| Text segment |
◆ ◆ ◆ ◆ ◆
Holy pants. I can't be the only person who exclaimed "WTF!"—yes, I speak in internet acronyms IRL LOL—when Beadie Russell from The Wire showed up on The Office. For some reason I expect that people on The Wire are real and that seeing, for instance, D'Angelo Barksdale's mother on an episode of NCIS* means Pure Evil has undergone a shocking career change.
So, yeah, this from reader Ba Orao was pretty freaky:
Clockwise from top left:
- DT commit Pearlie Graves, a dead ringer for Marlo muscle Chris
- WR commit Jeremy Gallon, who could not possibly look more like Marlo muscle Snoop despite the fact that Snoop is, you know, a girl
- DE commit Anthony LaLota, a pretty good facsimile of Nick Sobotka
- RB coach Fred Jackson, a less scarred version of Norman Wilson, the mayor's right hand man
The first two are astounding.
*(Watched involuntarily, in case anyone has actually seen that abomination and is now reconsidering their allegiance to this blog.)
I want your… nah, too easy. Penn State defensive line coach/recruiting ninja Larry Johnson is under consideration for the Illinois defensive coordinator job, which strikes Black Shoe Diaries as very bad news:
I don't have to tell you this is bad bad bad. With an 82 year old head coach who can't spend more than two hours sitting down in a car or airplane, the assistant coaches are our greatest asset when it comes to recruiting. And Larry Johnson is one of the best of them. … To lose him would be, in a word, disastrous for our program.
Johnson's a Penn State lifer—he's been there since 1993 and both of his kids played for PSU—but cash rules everything around us:
…as a defensive coordinator, Johnson would receive a salary increase from his estimated $200,000 salary. Penn State is not known for boosting its assistants' pay, and Illinois is apparently willing to pay what's necessary in the increasingly competitive world of assistant salaries. That might be even more true after it lost offensive line coach Eric Wolford, who will make $325,000 a year with his move to South Carolina.
So I'm thinking to myself "this would be a really good idea for Illinois; Johnson is a killer recruiter and have you seen Penn State's defensive line at any point in the past decade?" And it occurs to me: hey, would that be a good idea for us? Yeah, maybe. And maybe we're in on it. Same article:
Illinois is in discussions with Penn State defensive line coach Larry Johnson about becoming the new Illinois defensive coordinator, but Michigan also could be interested in hiring Johnson, sources said.
◆ ◆ ◆ ◆ ◆
| Provided information |
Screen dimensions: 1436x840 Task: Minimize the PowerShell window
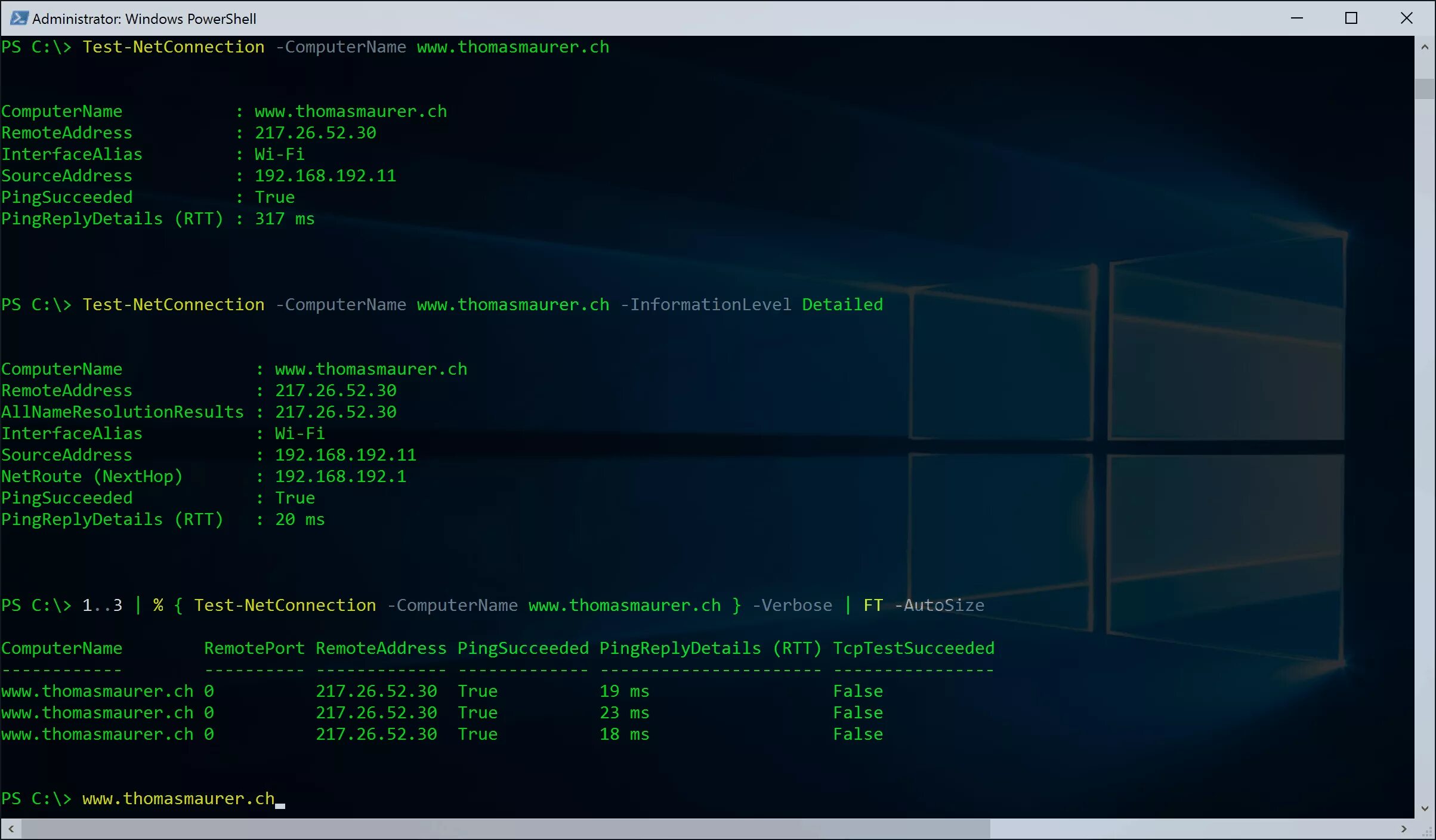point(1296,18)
◆ ◆ ◆ ◆ ◆
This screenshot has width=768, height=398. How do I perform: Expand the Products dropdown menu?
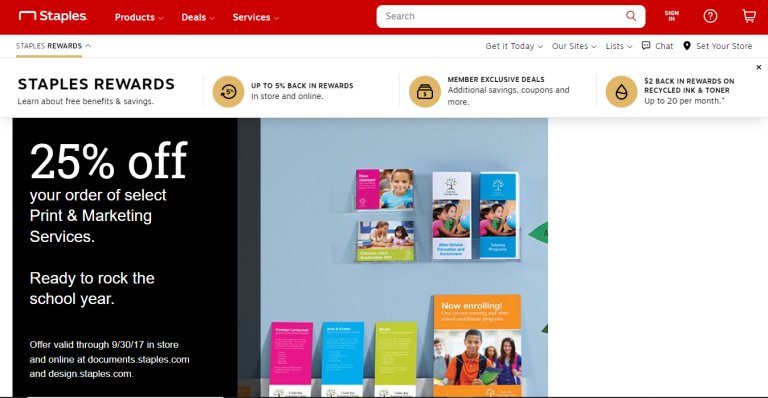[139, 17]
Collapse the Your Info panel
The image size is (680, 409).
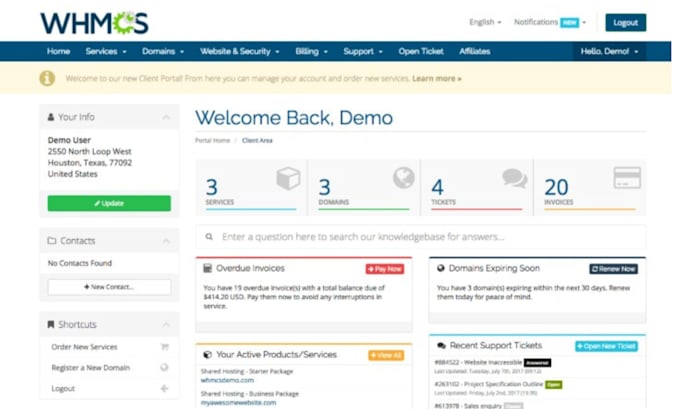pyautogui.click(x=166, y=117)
◆ ◆ ◆ ◆ ◆
| Tasks to carry out |
**A)** Edit the blog post by writing out the passage starting at "So I'm thinking" and ending at "Johnson, sources said.", with "killer recruiter" changed to "standout recruiter".
**B)** Answer these questions using the blog post:
(i) For which school did both of Larry Johnson's kids play?
(ii) How much a year will Eric Wolford make with his move to South Carolina?
(iii) Which character from The Wire does DE commit Anthony LaLota resemble?

| Per-task outputs |
**A)**
So I'm thinking to myself "this would be a really good idea for Illinois; Johnson is a standout recruiter and have you seen Penn State's defensive line at any point in the past decade?" And it occurs to me: hey, would that be a good idea for us? Yeah, maybe. And maybe we're in on it. Same article:
Illinois is in discussions with Penn State defensive line coach Larry Johnson about becoming the new Illinois defensive coordinator, but Michigan also could be interested in hiring Johnson, sources said.

**B)**
(i) Penn State (PSU)
(ii) $325,000
(iii) Nick Sobotka